When is a disease “genetic”? Given that all biological traits are (at least in part) shaped by gene expression, what could it mean to say that this or that disease is “genetic”? In Chapter 3 of her book, Anya Plutynski considers what is meant when scientists and clinicians refer to cancer as a “genetic” or “genomic” disease. In service of this end, she unpacks different kinds of projects philosophers have engaged with, toward this larger end: defining causation, saying when and why scientists have good evidence for causation, unpacking the role causes play in scientific explanation, and determining when causal generalizations count as good advice. Plutynski will discuss how these questions become conflated, and how to pull them apart, in particular in the context of cancer research and clinical practice. The aim of the discussion will be to become familiar with some major theories of causation and concepts associated with different accounts of genetic causation and explanation.
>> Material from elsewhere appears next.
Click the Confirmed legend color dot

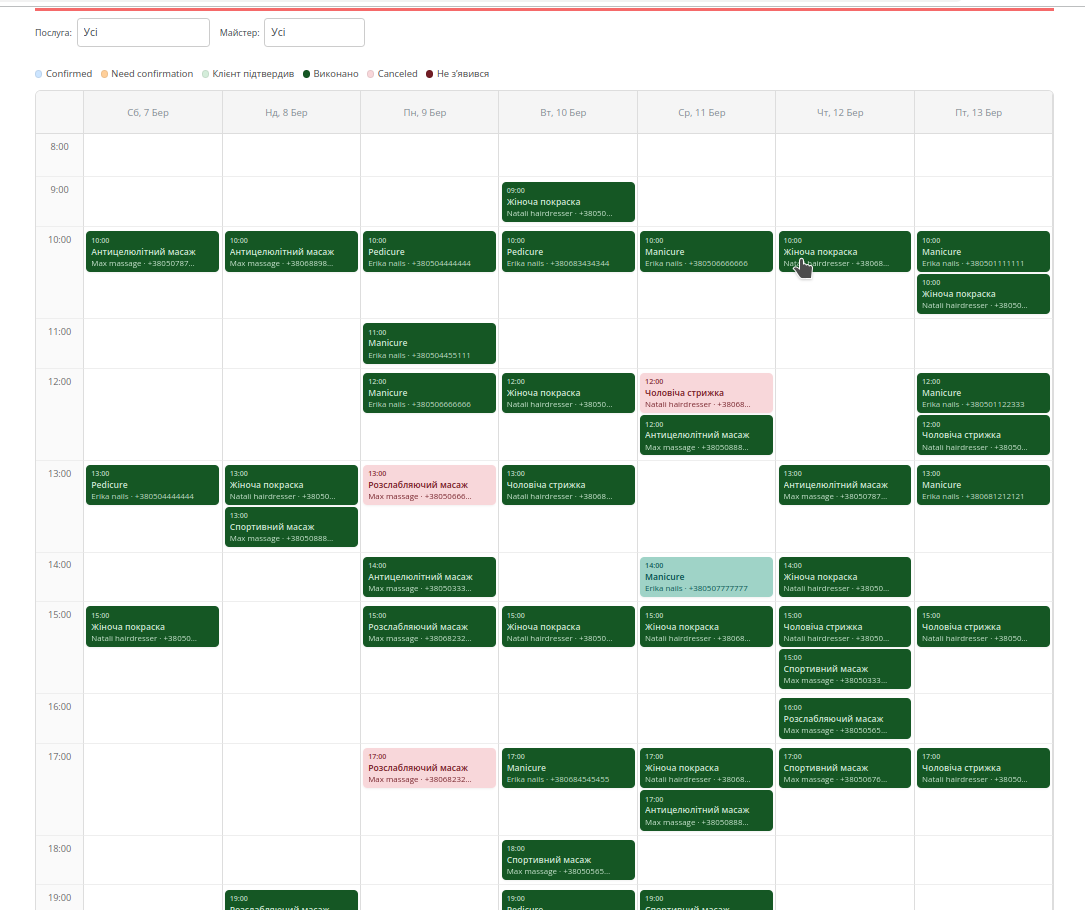point(39,74)
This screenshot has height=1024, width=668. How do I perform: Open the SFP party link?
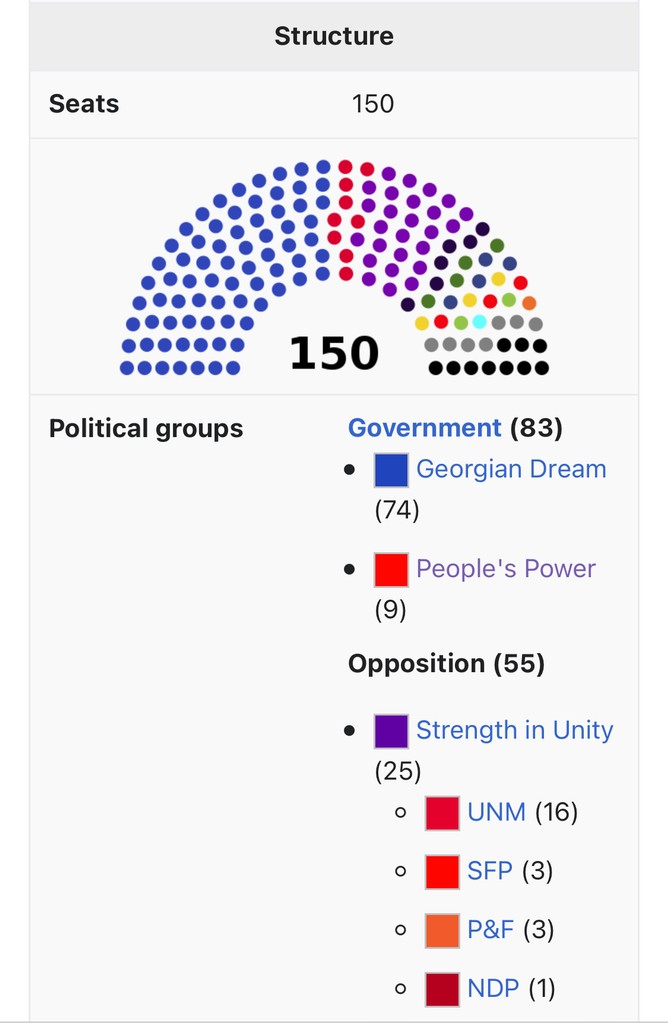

Required reading:  Ch. 3 from her book (on genetic causation)


Wayne Wu, CMU, Philosophy and CNBC

Attention and Consciousness

Debates about attention’s role in perceptual consciousness draw on a rich set of experimental data that purport to show that attention is necessary for consciousness. To adequately assess that claim, we need to understand both what consciousness and attention are. This discussion will focus on attention as a topic of philosophical and empirical investigation. Attention will be situated within an explanatory framework proposed by David Marr that begins with defining the function of attention and then draws on behavioral and neuroscientific work to flesh out how attention is implemented in the primate brain. We will discuss the idea of top-down and bottom-up modulation and of the prospects for a unified account of attention. We then return to the debate about consciousness and show that despite widespread agreement that attention is necessary for consciousness, the standard evidence falls short of supporting that claim. we’ll look at the role of attention in consciousness as well, with an emphasis on integrating with psychological and neural data. So, the title can be: the cognitive science of attention.


Required Reading: Chapter 2

Optional Reading: Chapter 3


Christopher Weaver, University of Illinois at Urbana Champaign, Philosophy

Introducing the Arrow of Time Puzzle


The fundamental dynamical laws of physical science do not privilege a direction in time. What these laws allow to happen in one direction in time they allow to happen in the opposite direction. Despite this fact, everyday macroscopic phenomena we observe seem to be temporally irreversible. In other words, our experiences provide evidence for the view that there is a privileged direction in time. But what could be the explanation for the observed asymmetry if the fundamental dynamical laws are invariant under time-reversal? This is the puzzle of the arrow of time. In our brief time together, I hope to discuss one proposed solution to the puzzle, one that is commonly attributed to Ludwig Boltzmann but articulated and defended by modern thinkers such as David Albert, Sheldon Goldstein, Joel Lebowitz, and Barry Loewer.



Lebowitz, J. L. (1993). Boltzmann’s entory and time’s arrow. Physics Today.


Kevin Zollman, CMU, Philosophy

The Reward System of Science


Abstract: Scientists care about truth, but they also care about becoming famous.  The social reward system for science has important implications for how science is done and whether science progresses.  We will look at recent discussions about the benefits and costs for the system of scientific rewards for scientific progress.  The overall moral is that while scientists pursuing social reward has negative consequences it also has positive one as well.